Portanto, não há critério que justifique manter diferença de regime do crédito presumido entre o chamado “café verde”, que passa por diversas etapas de industrialização (i), daquele que se aplica para o cálculo do PIS/COFINS sobre Venda de Café Torrado e Moído e Café Instantâneo destinado à exportação (ii), assim como do café vendido no mercado interno (iii). Não restam dúvidas de que o discrimen relativo à atividade (café torrado e moído ante aquele do chamado “café verde”; ou mesmo entre vendas para mercado interno e mercado externo) ou aos demais produtos agrícolas (trigo, soja etc) não se justifica em face do princípio da neutralidade concorrencial e da isonomia, haja vista o motivo adotado para sua concessão.

Na ausência de justificativa para diferenciação do crédito presumido de PIS/COFINS, conferida à aquisição de pessoas físicas ou cooperativas de pessoas físicas, qualquer tratamento divergente nos percentuais esbarra em inconstitucionalidade, ao afetar a isonomia tributária do artigo 150, II, da Constituição, por não se tratar de benefício fiscal, mas de típico caso de cumprimento do princípio de não cumulatividade daquelas contribuições, o que não autoriza a diferença de percentuais do crédito presumido nas exportações, entre 10% e 80%. E isso sem falar dos prejuízos às regras e princípios que garantem a livre iniciativa e concorrência.

Comprova-se, assim, como medidas tópicas, desprovidas da compreensão integral do setor sobre o qual recaem seus efeitos, podem gerar efeitos danosos aos seus partícipes, mas principalmente à economia nacional.

A exigência de uma reforma tributária consistente continua pendente.

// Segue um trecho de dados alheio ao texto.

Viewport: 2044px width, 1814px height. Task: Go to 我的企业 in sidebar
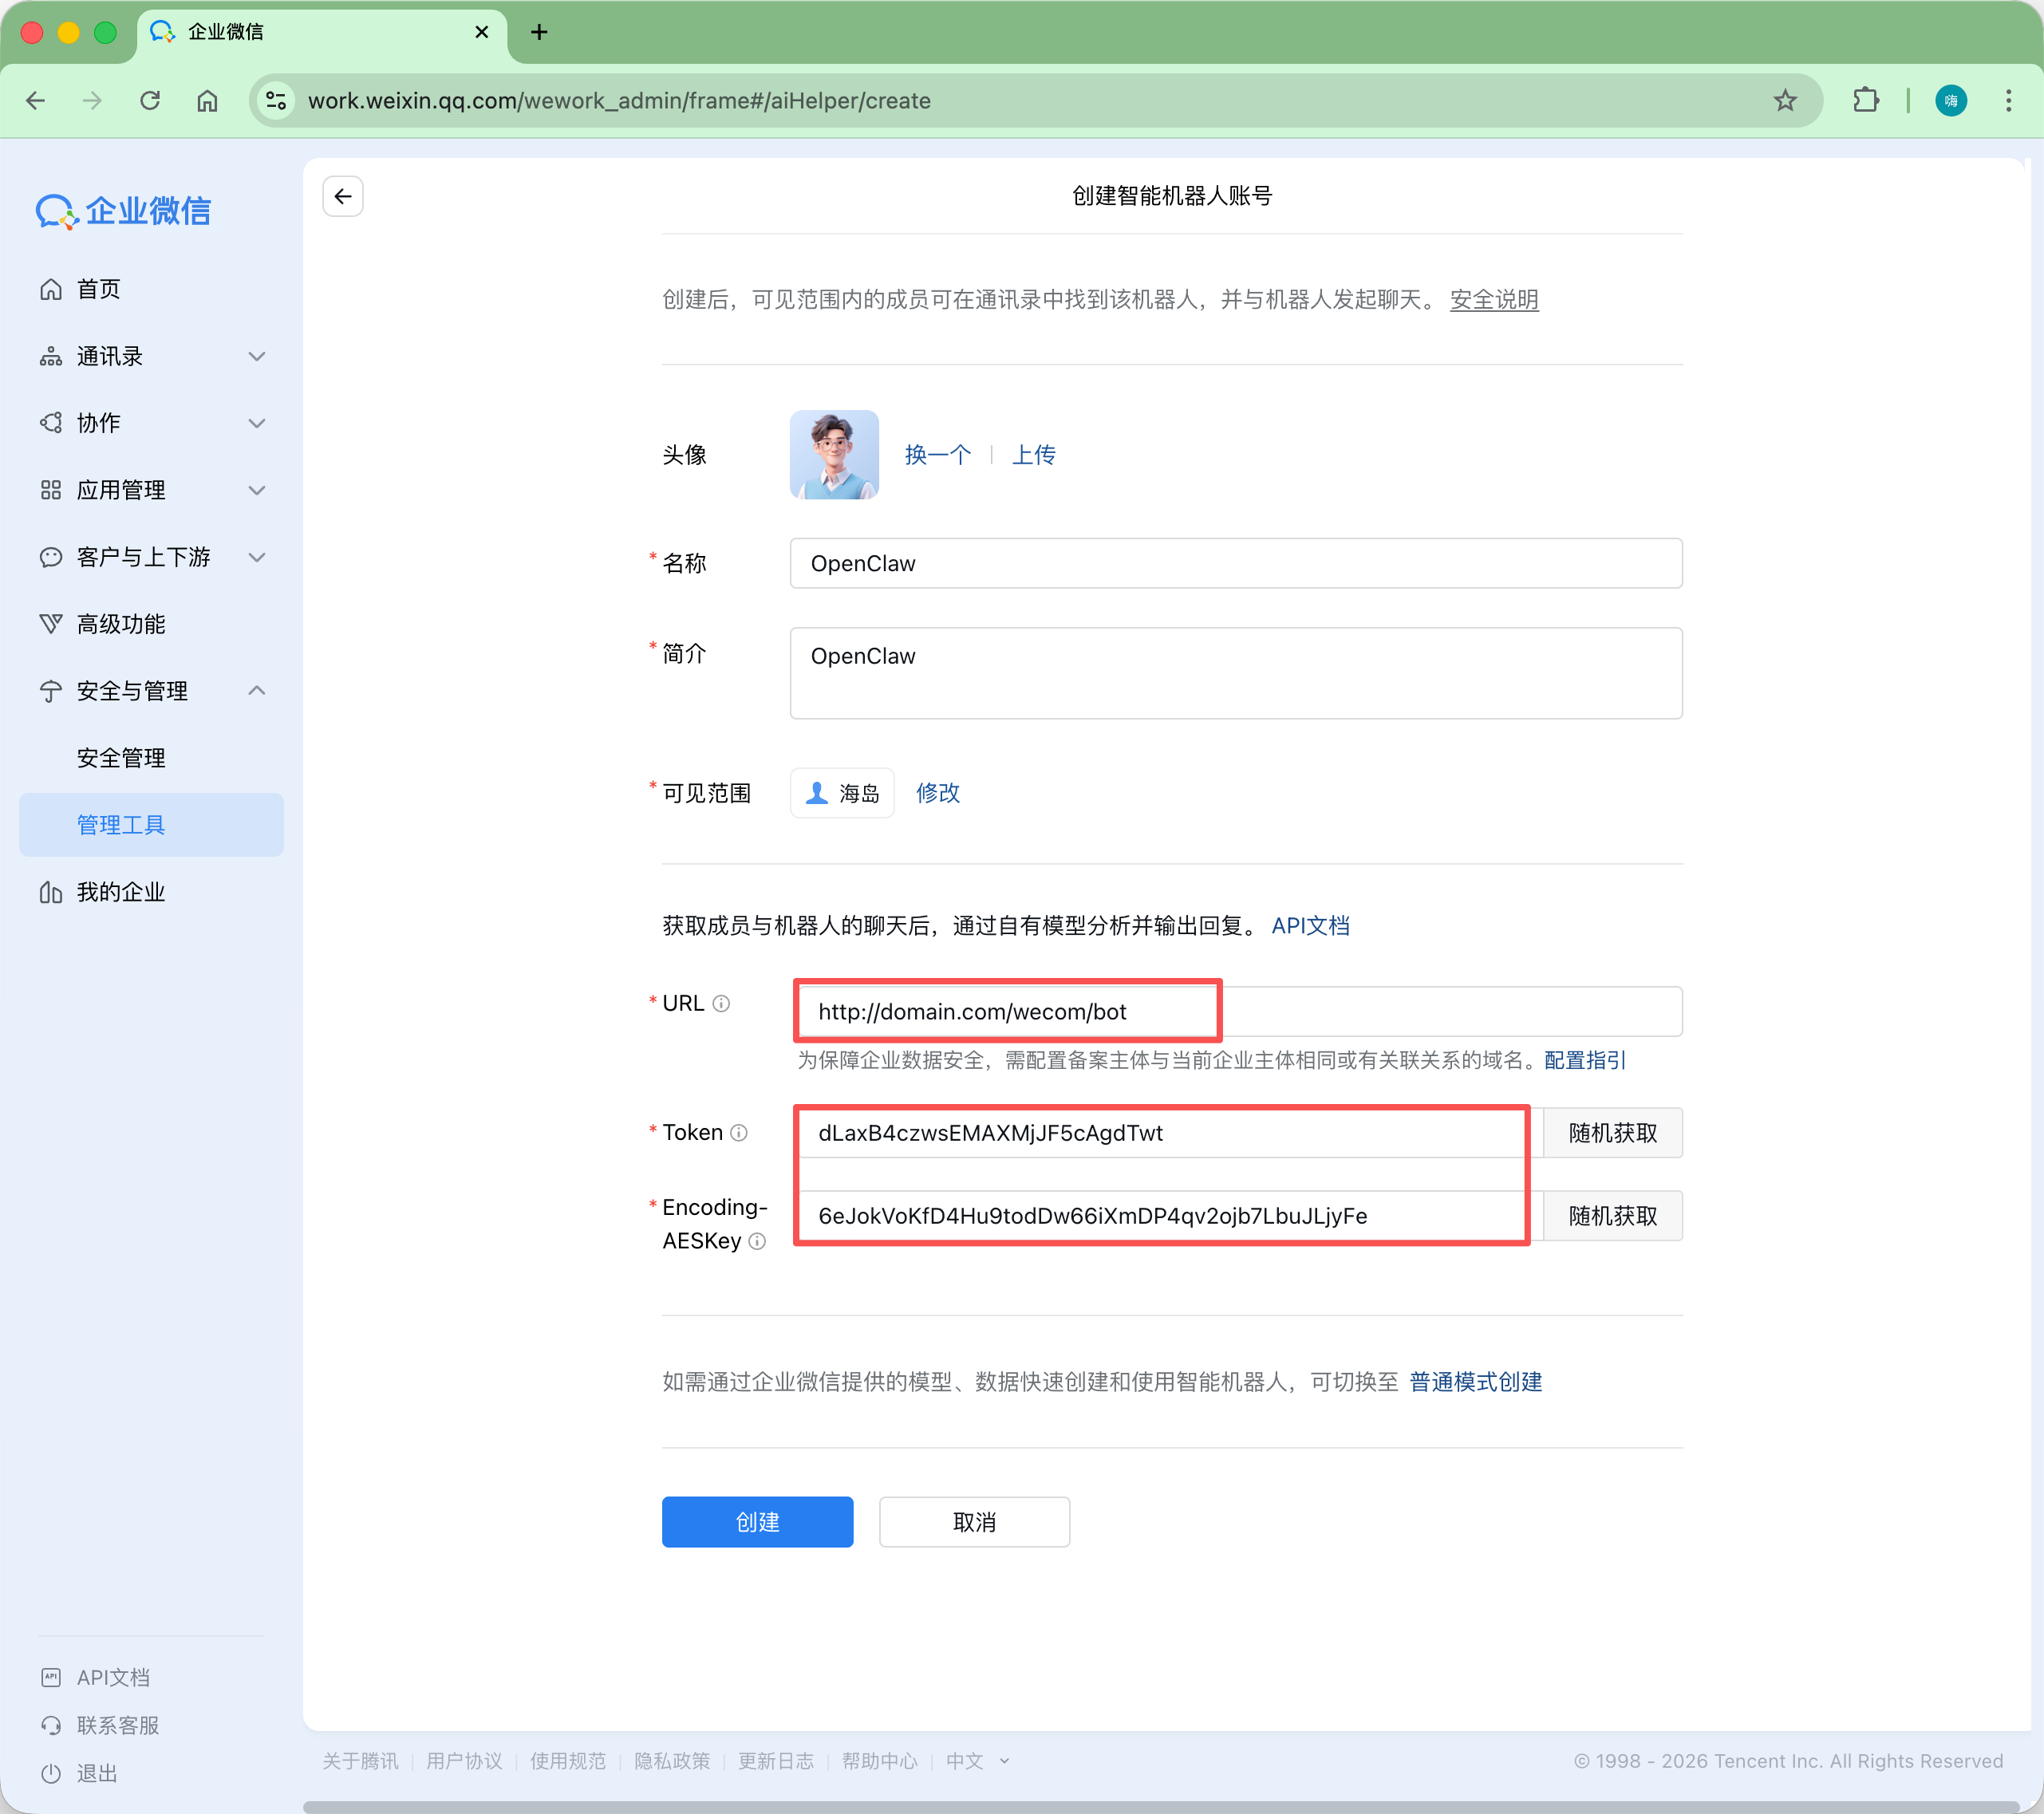(121, 892)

Por isso, ainda que não seja mediante reforma constitucional ampla, que venha uma reforma por análise de setores ou por conjuntos normativos bem marcados, como a tributação da renda, do consumo ou dos serviços. Seguir com o modelo caótico e assistemático que hoje predomina só servirá para impedir o crescimento da nossa capacidade produtiva e inovadora, além de criar obstáculos à concorrência e à melhoria nas remunerações dos empregos. E se queremos ser um país de classe média, com erradicação da miséria, pleno emprego e melhoria global da qualidade de vida da nossa população, urge que se verifique o fortalecimento das fontes de produção de renda e a expansão da balança comercial, mediante o aprimoramento do modelo tributário e financeiro.